Fischer nodded. “And told him to take pictures of me with these people. Holding a copy of that day’s newspaper.”

“To do what with?” Schultz asked.

Fischer shrugged. “All I know is that I’m going to take the film with me when I go to the States. Mr. Dulles wanted to send a second copy through some Navy officer in our embassy—Delojo?—but Major Frade said he didn’t trust him—”

“What Major Frade said earlier,” Frade’s voice suddenly announced, startling everyone, “Lieutenant Fischer—and it was an order, Fischer—was to stop using ranks.”

Everyone turned to see Frade coming back inside the hangar.

“Sorry,” Fischer said as he noticed the pronounced change in Frade’s body language.

“I’m going to tell it like it is, Fischer,” Frade said with some force. “If my stupidity blows this operation—for allowing you to run with that line to Martín and Perón while not recognizing Delgano, a pilot, knew it was bullshit—there’s going to be real problems. And that’s the great understatement of the day. If— probably when—we get caught, I don’t think much will happen to me. I’ll be kicked out of country, but they’re not going to shoot me.”

He glanced at the others. “You, however, you’re something else.

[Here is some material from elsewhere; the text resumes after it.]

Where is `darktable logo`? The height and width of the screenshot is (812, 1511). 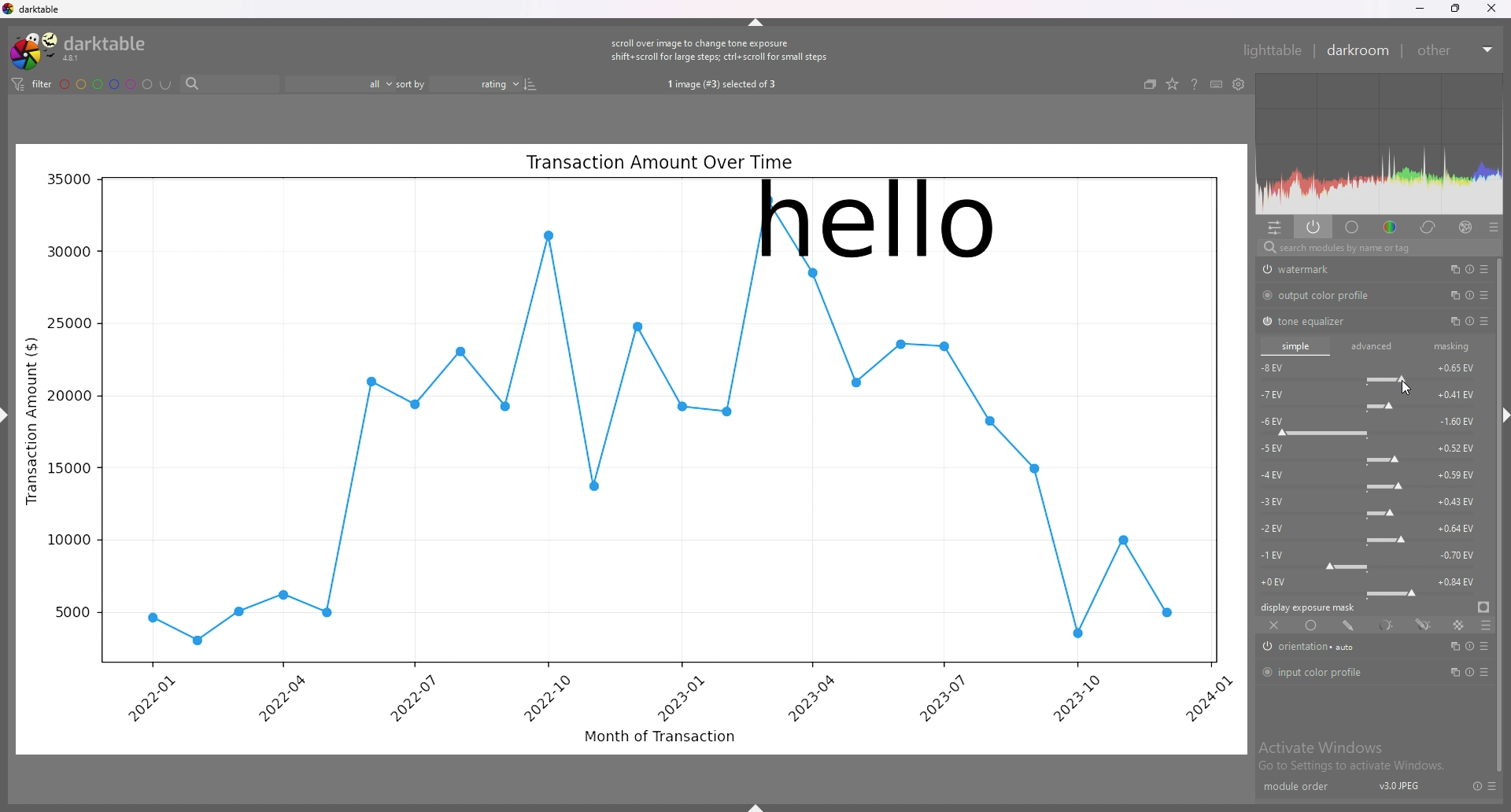 darktable logo is located at coordinates (84, 50).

And so are the rest of the people on the estancia. I don’t think they’ll shoot everyone. But you will be tried as spies, sentenced to death, and thrown in a cell. Unless we can do something to get you out, and I don’t think we can—‘we’ meaning me and the U.S. government—you’ll be in that cell for the duration of the war and—what is it they say?—‘plus six months.’ ”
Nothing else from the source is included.